Q5What is OCV (On-Chip Variation) and how does it affect timing signoff?
OCV refers to variation in transistor characteristics across the die due to process gradients, temperature gradients, and IR drop. Two FFs on the same chip may have different drive strengths and delays even though they're identical in the netlist. For timing signoff, OCV is modelled using derating factors: the launch path (from the launching FF to the net) is analysed at slow corner (worst delay), and the capture path (from the clock source to the capturing FF's clock pin) is analysed at fast corner (best delay). This creates a pessimistic but safe timing analysis. Advanced tools use AOCV (Advanced OCV) tables that derate paths based on distance and number of stages — longer paths have more variation averaging and need less derate. For the systolic array, the regular placement means adjacent PEs have similar OCV, which is a beneficial side effect of the regular structure.
Q6How do you handle the power-up sequence for a multi-domain SoC?
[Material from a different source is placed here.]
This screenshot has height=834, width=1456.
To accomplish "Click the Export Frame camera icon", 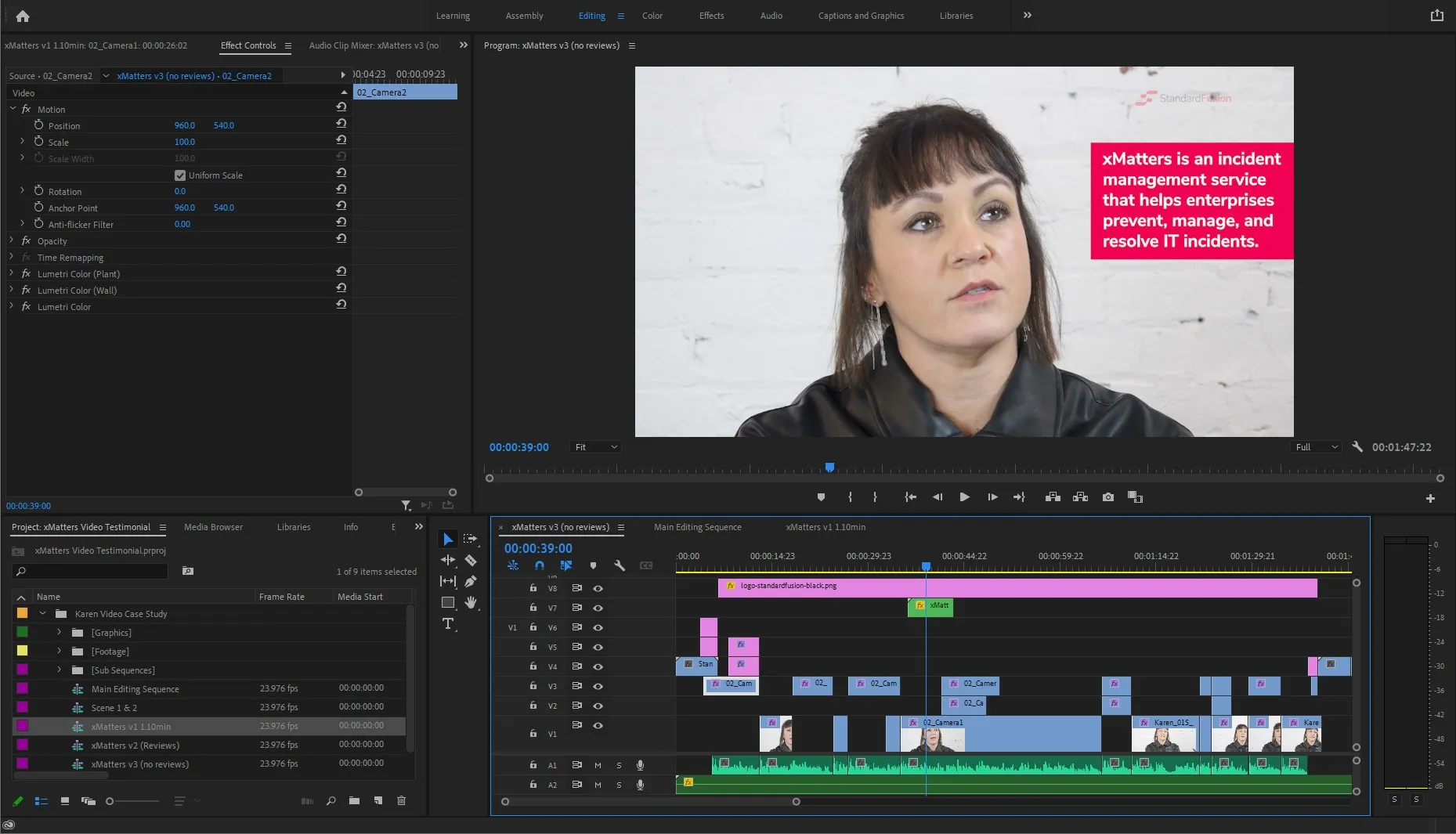I will 1107,497.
The always-on domain (PD_ALWAYS_ON) powers up first and must be fully stable before the accelerator domain (PD_ACCEL) powers up. The power-up sequence: (1) VDD_AON ramps to nominal — stabilisation time typically 100 µs, (2) PLL acquires lock on the system clock — 50–200 µs, (3) CPU comes out of reset, executes boot code, (4) Boot code initialises PLIC, UART, and other always-on peripherals, (5) When the application decides to use the accelerator: write accel_power_gate=0 (enable power switch), wait for VDD_ACCEL to stabilise (~10 µs), deassert accel_iso_en (release isolation), then deassert the accelerator's reset signal. The order matters: if the reset is released while isolation is still active, the accelerator sees clamped inputs and may initialise to a wrong state. If isolation is released before VDD_ACCEL is stable, floating signals corrupt the always-on domain. Always add settling time between power switch enable and isolation release.